= Votre tâche =
Relevez toutes les lignes de la liste contenant la chaîne « This » et recopiez-les. Les majuscules et minuscules comptent.

───── Liste fournie ─────

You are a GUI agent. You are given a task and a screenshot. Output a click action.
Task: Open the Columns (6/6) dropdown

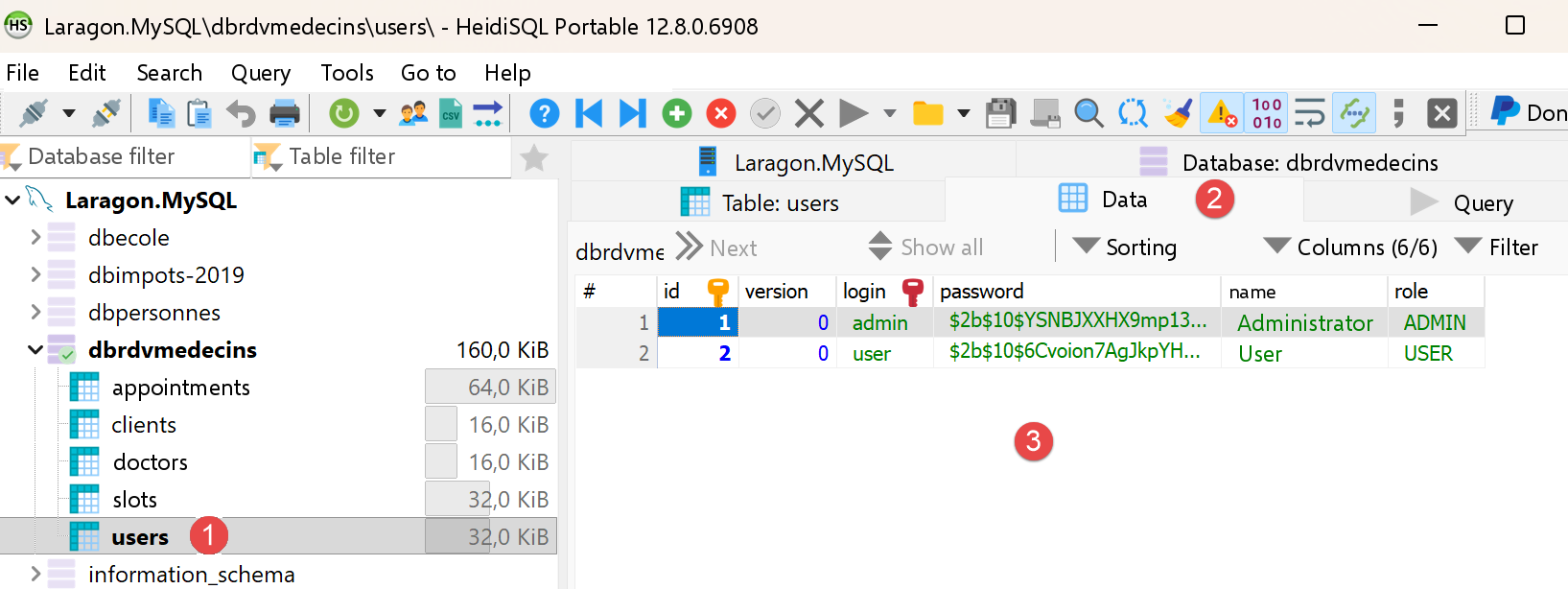[1350, 247]
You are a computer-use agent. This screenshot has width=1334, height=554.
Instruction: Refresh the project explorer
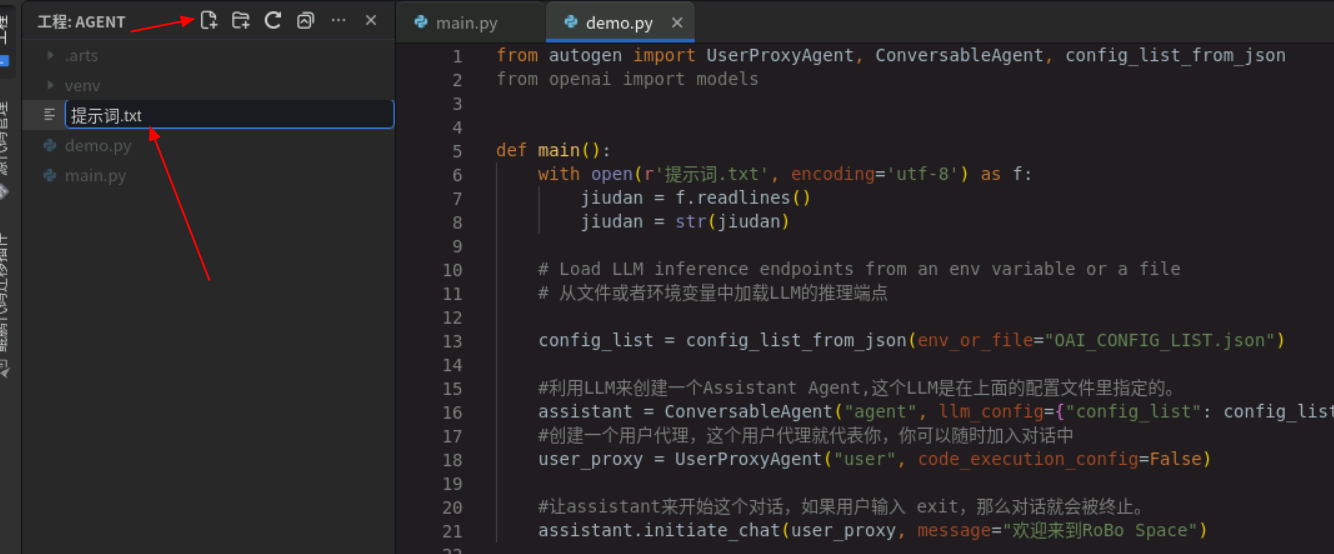point(272,20)
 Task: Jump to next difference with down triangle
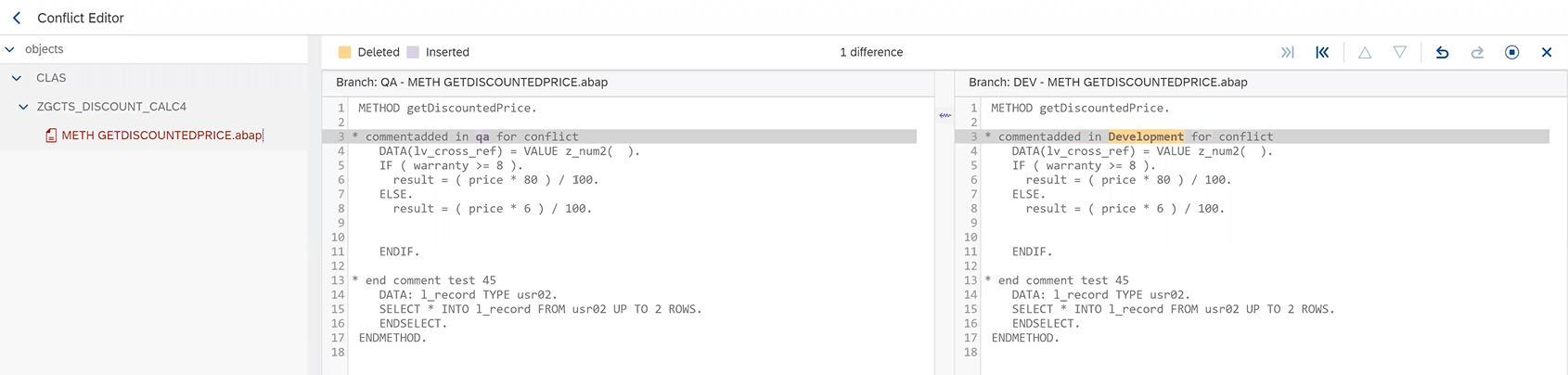pyautogui.click(x=1399, y=53)
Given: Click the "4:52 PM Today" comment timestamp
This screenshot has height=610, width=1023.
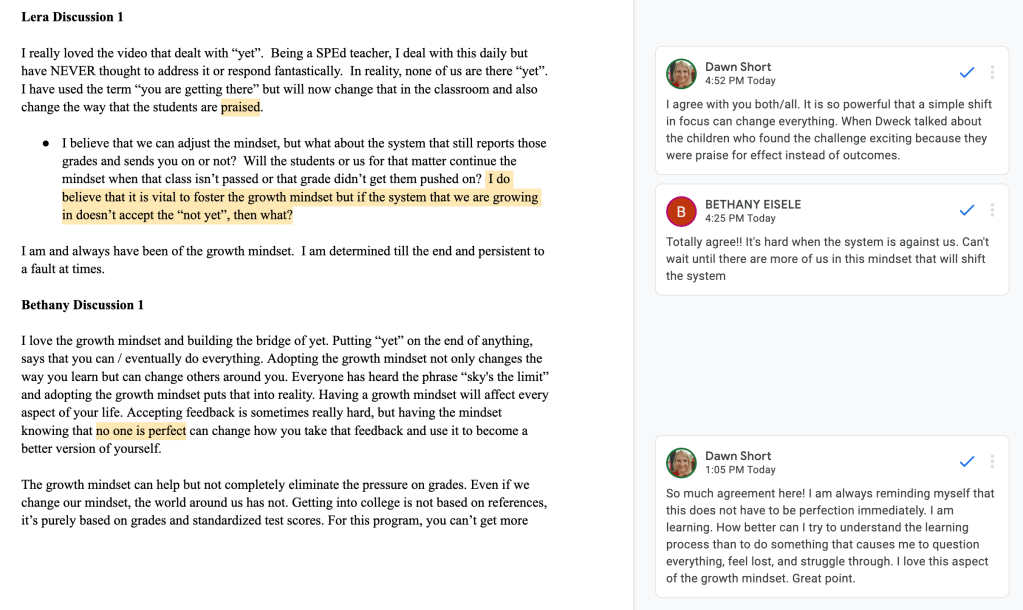Looking at the screenshot, I should tap(740, 81).
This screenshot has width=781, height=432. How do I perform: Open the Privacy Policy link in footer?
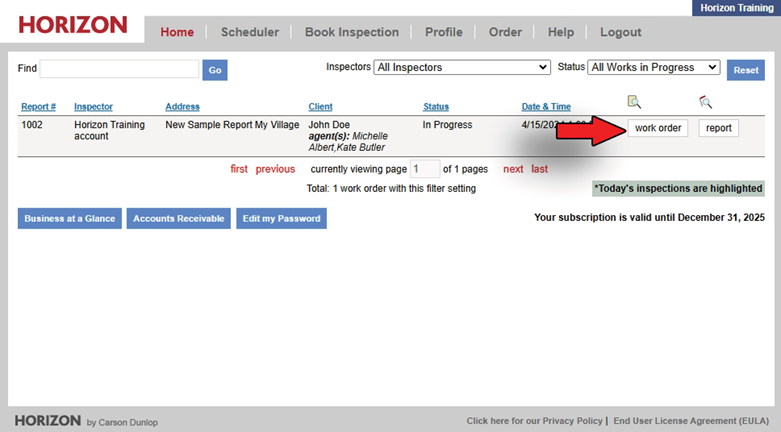[x=535, y=421]
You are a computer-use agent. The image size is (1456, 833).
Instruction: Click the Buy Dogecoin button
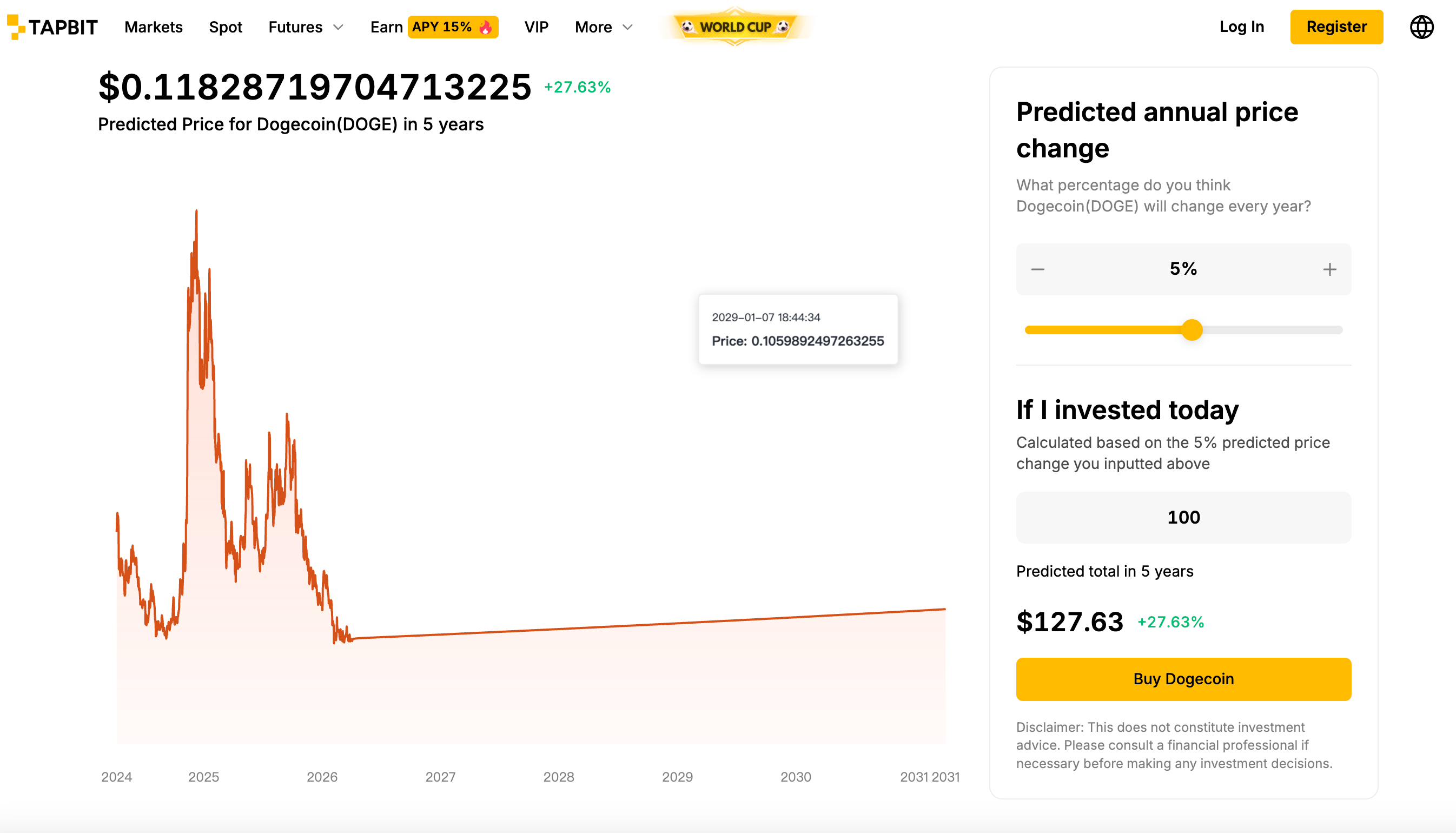click(x=1183, y=679)
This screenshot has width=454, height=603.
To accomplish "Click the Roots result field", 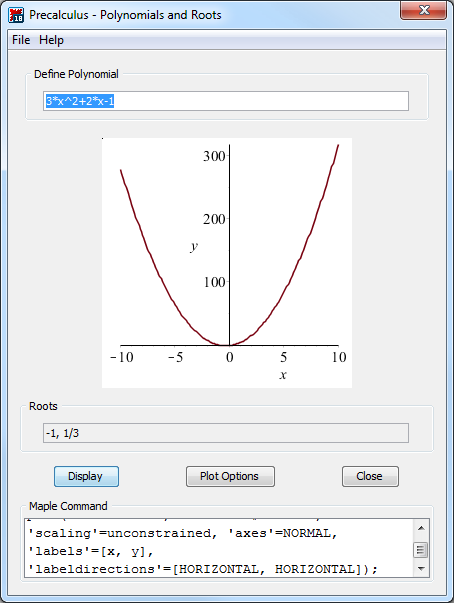I will coord(226,433).
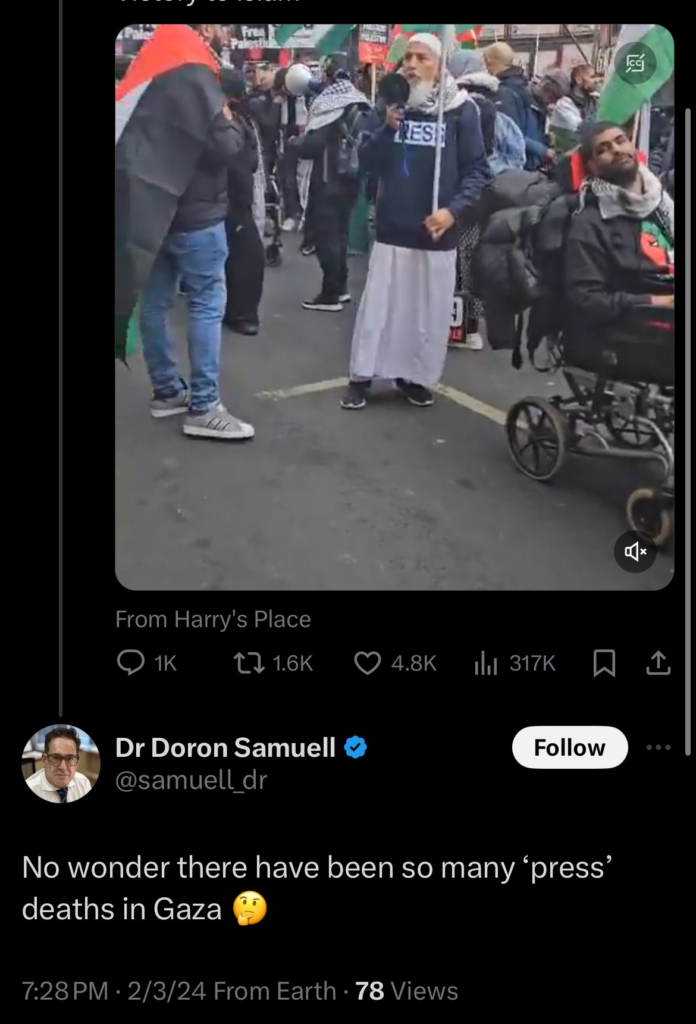Share the post using the upload icon
The height and width of the screenshot is (1024, 696).
tap(658, 662)
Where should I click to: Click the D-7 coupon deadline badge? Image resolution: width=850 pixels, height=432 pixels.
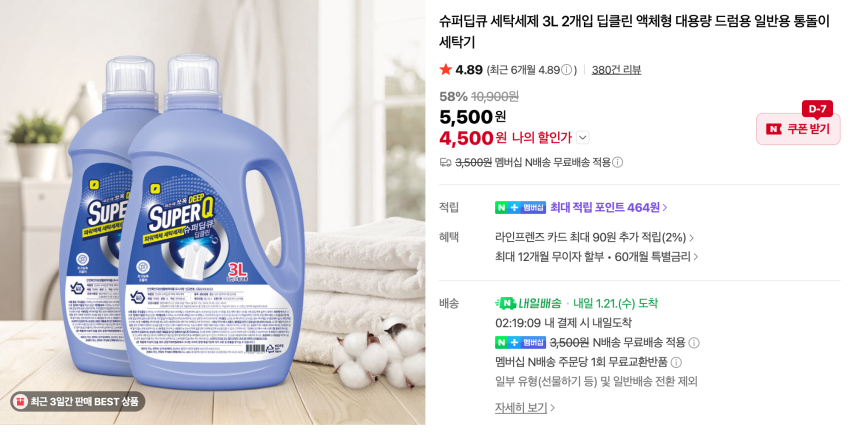point(817,109)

─────

= Réponse écrite =
You are a computer-use agent. This screenshot has width=1334, height=554.
This screenshot has height=610, width=1023.
This screenshot has width=781, height=432. How do I perform: Open the Privacy Policy link in footer?
This screenshot has width=454, height=603.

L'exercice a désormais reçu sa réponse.